The Court in Bruen considers subsequent state regulatory practice through the end of the 19th century. If the relevant date of ratification is 1791 (more on that below), then the Court’s historical survey reaches over 100 years into the future to illuminate the original understanding of what regulations were permissible. And Justice Barrett seems concerned this may be a bridge too far. On this point, it’s interesting to note that the late Justice Scalia (considered a pioneer of originalist constitutional and statutory interpretation) frequently decried the use of subsequent legislative history: history concerning the meaning of a law written after the law was passed. See, e.g., Sullivan v. Finkelstein, 496 U.S. 617, 631 (1990) (Scalia, J., concurring in the judgment) (“‘Subsequent legislative history’—which presumably means the post-enactment history of a statute’s consideration and enactment—is a contradiction in terms.”). The Court’s use of postratification regulatory practice in Bruen is slightly different, but there are arguably similar concerns about why regulatory practice 100 years after the Second Amendment was ratified should shed any light on the original understanding of what the Amendment was intended to protect and what regulations were consistent with it.
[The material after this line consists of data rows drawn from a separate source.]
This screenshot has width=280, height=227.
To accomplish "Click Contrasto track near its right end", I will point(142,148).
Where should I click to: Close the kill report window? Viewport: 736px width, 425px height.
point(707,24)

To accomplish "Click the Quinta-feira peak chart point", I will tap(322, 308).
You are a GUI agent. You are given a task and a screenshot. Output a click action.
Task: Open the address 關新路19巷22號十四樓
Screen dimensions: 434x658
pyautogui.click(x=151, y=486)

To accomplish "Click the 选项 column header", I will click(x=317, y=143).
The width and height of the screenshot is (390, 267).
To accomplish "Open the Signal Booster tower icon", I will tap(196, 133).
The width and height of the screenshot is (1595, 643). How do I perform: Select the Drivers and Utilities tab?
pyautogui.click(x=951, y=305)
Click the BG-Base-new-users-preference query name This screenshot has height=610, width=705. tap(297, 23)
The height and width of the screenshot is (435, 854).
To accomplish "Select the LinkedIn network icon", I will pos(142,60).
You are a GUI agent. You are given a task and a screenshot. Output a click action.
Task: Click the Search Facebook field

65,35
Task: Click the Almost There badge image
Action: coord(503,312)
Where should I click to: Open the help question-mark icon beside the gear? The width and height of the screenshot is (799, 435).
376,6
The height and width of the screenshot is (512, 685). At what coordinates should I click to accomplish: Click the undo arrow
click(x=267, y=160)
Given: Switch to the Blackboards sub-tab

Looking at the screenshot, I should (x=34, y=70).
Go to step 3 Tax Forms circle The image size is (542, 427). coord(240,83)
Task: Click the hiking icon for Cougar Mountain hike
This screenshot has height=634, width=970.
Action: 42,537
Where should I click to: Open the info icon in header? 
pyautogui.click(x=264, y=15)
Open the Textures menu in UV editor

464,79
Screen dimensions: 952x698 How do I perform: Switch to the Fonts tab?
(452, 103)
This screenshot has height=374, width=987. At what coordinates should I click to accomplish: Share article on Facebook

To Justice Barrett’s second point about whether to use 1791 or 1868 as the date of “ratification” for purposes of the historical tradition test, both Justice Barrett and the Court strongly suggested—but the Court did not actually decide—that the correct date is 1791, when the Bill of Rights was ratified. If lower courts read Bruen in this way, it will have important consequences. It is no accident that several of the closest potential analogues to New York’s proper cause requirement (including the postbellum Texas statute that even the Court conceded was closely analogous to New York’s permit law) were passed in Western states and territories during the post-Civil War period. This was a time when state governments in the West grappled with lawlessness and widespread gun possession in rapidly-developing cities and towns on the frontier. There are similar policy concerns at play in modern urban areas, but—if courts coalesce around an approach that focuses on 1791, even for challenges to state and local laws—regulations from this period of history may ultimately play little to no role in future Second Amendment cases.